_Your task_:
The full listing needs to be output exactly.

(Information provided)

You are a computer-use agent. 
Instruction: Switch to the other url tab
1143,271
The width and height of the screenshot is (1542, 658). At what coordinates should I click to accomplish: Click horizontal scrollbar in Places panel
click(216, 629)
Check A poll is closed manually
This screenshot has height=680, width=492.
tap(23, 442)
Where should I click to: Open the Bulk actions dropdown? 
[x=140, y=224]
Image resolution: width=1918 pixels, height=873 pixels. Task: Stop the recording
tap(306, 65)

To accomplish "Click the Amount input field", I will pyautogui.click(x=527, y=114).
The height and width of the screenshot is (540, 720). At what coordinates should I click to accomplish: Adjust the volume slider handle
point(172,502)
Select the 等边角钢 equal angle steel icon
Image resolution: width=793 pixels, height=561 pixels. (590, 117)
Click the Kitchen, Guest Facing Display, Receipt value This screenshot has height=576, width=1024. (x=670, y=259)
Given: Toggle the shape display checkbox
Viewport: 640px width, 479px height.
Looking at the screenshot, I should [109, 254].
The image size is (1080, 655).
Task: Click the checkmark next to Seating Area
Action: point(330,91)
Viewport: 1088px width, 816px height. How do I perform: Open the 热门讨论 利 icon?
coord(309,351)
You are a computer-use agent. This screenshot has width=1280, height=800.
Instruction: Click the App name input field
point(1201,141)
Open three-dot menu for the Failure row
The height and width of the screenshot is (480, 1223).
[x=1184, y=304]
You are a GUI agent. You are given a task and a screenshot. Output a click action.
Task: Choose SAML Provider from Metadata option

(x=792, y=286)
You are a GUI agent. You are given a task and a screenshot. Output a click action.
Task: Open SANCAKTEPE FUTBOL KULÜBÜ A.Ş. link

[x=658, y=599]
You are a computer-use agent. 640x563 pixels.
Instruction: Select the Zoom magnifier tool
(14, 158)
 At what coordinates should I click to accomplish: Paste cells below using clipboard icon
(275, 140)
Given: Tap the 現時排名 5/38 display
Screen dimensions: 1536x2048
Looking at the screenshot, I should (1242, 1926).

(End Information provided)

_Answer section_:
You are a computer-use agent. 
Instruction: Switch to the other url tab
1143,271
The width and height of the screenshot is (1542, 658). At what coordinates should I click to accomplish: Click horizontal scrollbar in Places panel
click(216, 629)
Check A poll is closed manually
This screenshot has height=680, width=492.
tap(23, 442)
Where should I click to: Open the Bulk actions dropdown? 
[x=140, y=224]
Image resolution: width=1918 pixels, height=873 pixels. Task: Stop the recording
tap(306, 65)

To accomplish "Click the Amount input field", I will pyautogui.click(x=527, y=114).
The height and width of the screenshot is (540, 720). At what coordinates should I click to accomplish: Adjust the volume slider handle
point(172,502)
Select the 等边角钢 equal angle steel icon
Image resolution: width=793 pixels, height=561 pixels. (590, 117)
Click the Kitchen, Guest Facing Display, Receipt value This screenshot has height=576, width=1024. (x=670, y=259)
Given: Toggle the shape display checkbox
Viewport: 640px width, 479px height.
Looking at the screenshot, I should [109, 254].
The image size is (1080, 655).
Task: Click the checkmark next to Seating Area
Action: point(330,91)
Viewport: 1088px width, 816px height. How do I perform: Open the 热门讨论 利 icon?
coord(309,351)
You are a computer-use agent. This screenshot has width=1280, height=800.
Instruction: Click the App name input field
point(1201,141)
Open three-dot menu for the Failure row
The height and width of the screenshot is (480, 1223).
[x=1184, y=304]
You are a GUI agent. You are given a task and a screenshot. Output a click action.
Task: Choose SAML Provider from Metadata option

(x=792, y=286)
You are a GUI agent. You are given a task and a screenshot. Output a click action.
Task: Open SANCAKTEPE FUTBOL KULÜBÜ A.Ş. link

[x=658, y=599]
You are a computer-use agent. 640x563 pixels.
Instruction: Select the Zoom magnifier tool
(14, 158)
 At what coordinates should I click to accomplish: Paste cells below using clipboard icon
(275, 140)
Given: Tap the 現時排名 5/38 display
Screen dimensions: 1536x2048
Looking at the screenshot, I should (1242, 1926).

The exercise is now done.